◆ **Selected extract**
——
How to Scrape Glassdoor Reviews and Salaries

Learn how to scrape Glassdoor company reviews, salary data, and interview questions using Python and scraping APIs.

Glassdoor is a valuable source of company reviews, salary benchmarks, and interview data. Scraping it effectively requires dealing with login walls and dynamic content.

Useful Data on Glassdoor

Company reviews, Employee ratings and written reviews
Salary reports, Pay ranges by role and location
Interview questions, Common questions and difficulty ratings
Company info, Size, revenue, industry, headquarters
Job listings, Open positions and requirements

The Challenge

Glassdoor is one of the harder sites to scrape:

Login required for most content
Heavy JavaScript rendering, Data loads dynamically
Aggressive bot detection, CAPTCHAs and IP blocking
Rate limiting, Strict request limits

Recommended Approach: ScraperAPI

Given these challenges, using ScraperAPI is the most practical approach. It handles rendering, proxies, and anti-bot bypass.

import requests
from bs4 import BeautifulSoup

API_KEY = "YOUR_SCRAPERAPI_KEY"
company_url = "https://www.glassdoor.com/Reviews/Google-Reviews-E9079.htm"

resp = requests.get(
    f"http://api.scraperapi.com?api_key={API_KEY}&url={company_url}&render=true"
)
soup = BeautifulSoup(resp.text, "html.parser")

Extracting Review Data

Reviews typically contain:

# Example structure (actual selectors may vary)
reviews = soup.select("[data-test='reviewsList'] li")
——
◆ **Records provided**
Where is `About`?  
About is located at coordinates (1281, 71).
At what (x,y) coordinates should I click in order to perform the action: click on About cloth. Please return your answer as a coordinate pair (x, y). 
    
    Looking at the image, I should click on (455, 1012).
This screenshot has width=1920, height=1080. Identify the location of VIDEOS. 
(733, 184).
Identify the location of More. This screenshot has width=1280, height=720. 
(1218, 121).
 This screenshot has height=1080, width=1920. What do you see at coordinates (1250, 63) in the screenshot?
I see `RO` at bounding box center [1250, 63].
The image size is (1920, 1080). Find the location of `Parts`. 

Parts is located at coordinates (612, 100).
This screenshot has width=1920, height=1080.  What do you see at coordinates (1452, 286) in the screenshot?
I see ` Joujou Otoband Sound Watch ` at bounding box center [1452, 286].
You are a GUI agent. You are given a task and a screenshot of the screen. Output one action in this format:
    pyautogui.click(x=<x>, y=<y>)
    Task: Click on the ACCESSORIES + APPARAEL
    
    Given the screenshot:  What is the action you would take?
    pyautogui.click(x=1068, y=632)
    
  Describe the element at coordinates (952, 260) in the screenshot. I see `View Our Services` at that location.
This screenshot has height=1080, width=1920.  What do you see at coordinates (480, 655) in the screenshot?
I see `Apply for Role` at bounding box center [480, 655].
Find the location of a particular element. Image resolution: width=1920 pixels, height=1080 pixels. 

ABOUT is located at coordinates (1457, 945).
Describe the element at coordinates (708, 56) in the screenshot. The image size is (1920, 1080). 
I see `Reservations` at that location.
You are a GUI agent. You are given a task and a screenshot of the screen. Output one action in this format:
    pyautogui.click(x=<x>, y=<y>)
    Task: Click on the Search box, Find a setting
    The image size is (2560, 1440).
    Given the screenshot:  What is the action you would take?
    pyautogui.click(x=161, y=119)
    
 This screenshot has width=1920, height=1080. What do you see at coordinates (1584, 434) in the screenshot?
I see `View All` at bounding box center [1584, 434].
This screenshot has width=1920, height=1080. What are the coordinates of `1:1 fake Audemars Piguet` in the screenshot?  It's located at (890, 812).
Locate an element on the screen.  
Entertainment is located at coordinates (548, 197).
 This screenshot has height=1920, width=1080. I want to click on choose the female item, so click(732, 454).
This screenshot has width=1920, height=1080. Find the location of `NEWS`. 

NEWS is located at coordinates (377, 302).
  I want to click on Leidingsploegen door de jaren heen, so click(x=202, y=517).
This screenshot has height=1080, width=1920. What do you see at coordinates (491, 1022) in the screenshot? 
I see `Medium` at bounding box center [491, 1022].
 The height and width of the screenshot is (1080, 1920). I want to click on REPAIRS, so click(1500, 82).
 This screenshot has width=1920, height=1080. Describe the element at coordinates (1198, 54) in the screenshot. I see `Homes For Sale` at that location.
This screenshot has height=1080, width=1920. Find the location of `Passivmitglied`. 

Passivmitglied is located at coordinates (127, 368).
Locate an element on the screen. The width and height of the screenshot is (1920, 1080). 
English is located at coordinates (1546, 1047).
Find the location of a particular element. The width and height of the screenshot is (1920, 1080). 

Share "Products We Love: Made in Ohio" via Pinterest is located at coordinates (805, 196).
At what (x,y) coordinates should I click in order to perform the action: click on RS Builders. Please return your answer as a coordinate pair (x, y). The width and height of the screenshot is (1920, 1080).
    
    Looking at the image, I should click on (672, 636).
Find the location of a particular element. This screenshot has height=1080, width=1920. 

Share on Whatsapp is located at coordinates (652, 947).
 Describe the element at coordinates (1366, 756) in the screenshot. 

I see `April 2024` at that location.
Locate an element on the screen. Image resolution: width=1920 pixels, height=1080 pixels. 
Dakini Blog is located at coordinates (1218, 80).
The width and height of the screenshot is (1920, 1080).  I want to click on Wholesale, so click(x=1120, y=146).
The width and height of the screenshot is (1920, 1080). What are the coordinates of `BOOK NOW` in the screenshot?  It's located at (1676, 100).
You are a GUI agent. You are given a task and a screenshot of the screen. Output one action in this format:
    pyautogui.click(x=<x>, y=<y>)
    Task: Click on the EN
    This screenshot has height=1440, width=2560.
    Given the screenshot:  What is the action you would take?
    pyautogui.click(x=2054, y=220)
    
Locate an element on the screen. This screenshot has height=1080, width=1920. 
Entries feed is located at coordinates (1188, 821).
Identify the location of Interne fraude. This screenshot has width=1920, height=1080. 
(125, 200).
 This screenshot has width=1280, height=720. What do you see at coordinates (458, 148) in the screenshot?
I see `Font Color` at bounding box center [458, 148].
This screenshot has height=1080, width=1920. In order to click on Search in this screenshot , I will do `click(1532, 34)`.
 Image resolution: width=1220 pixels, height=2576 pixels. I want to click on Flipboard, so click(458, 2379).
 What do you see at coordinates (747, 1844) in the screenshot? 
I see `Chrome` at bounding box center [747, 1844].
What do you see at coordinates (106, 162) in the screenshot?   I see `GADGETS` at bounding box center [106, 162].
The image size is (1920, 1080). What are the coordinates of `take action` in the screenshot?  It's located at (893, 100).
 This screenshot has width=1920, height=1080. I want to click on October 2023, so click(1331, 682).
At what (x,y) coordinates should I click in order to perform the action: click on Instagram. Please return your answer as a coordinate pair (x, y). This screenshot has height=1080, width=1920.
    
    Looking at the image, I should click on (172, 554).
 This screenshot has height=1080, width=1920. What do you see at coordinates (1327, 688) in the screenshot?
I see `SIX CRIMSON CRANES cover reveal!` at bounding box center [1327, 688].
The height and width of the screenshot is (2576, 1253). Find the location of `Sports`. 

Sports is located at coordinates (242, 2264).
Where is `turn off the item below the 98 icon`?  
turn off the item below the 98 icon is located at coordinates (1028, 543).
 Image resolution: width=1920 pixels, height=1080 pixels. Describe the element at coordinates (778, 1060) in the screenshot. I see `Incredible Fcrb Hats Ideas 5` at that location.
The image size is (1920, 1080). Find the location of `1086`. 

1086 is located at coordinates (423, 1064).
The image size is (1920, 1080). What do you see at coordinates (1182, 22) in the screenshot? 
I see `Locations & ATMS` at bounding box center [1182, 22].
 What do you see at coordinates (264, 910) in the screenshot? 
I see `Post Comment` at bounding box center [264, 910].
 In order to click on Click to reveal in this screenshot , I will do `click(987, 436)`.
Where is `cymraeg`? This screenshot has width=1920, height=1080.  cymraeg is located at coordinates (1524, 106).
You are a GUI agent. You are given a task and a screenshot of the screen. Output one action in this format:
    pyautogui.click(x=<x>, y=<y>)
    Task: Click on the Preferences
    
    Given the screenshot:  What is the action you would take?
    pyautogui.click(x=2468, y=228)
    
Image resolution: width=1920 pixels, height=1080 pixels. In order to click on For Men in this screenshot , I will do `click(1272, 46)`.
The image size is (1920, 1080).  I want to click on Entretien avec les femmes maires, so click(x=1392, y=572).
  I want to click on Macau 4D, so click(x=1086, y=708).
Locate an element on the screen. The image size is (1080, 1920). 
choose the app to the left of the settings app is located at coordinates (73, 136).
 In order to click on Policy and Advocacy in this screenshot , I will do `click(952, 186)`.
——
◆ **Goal**
According to the Glassdoor scraping guide, why is ScraperAPI recommended for scraping Glassdoor? Answer in one to three sentences.

◆ **Exercise answer**
Glassdoor is one of the harder sites to scrape: most content requires a login, data loads dynamically through heavy JavaScript rendering, bot detection uses CAPTCHAs and IP blocking, and request limits are strict. ScraperAPI is the most practical approach because it handles rendering, proxies, and anti-bot bypass.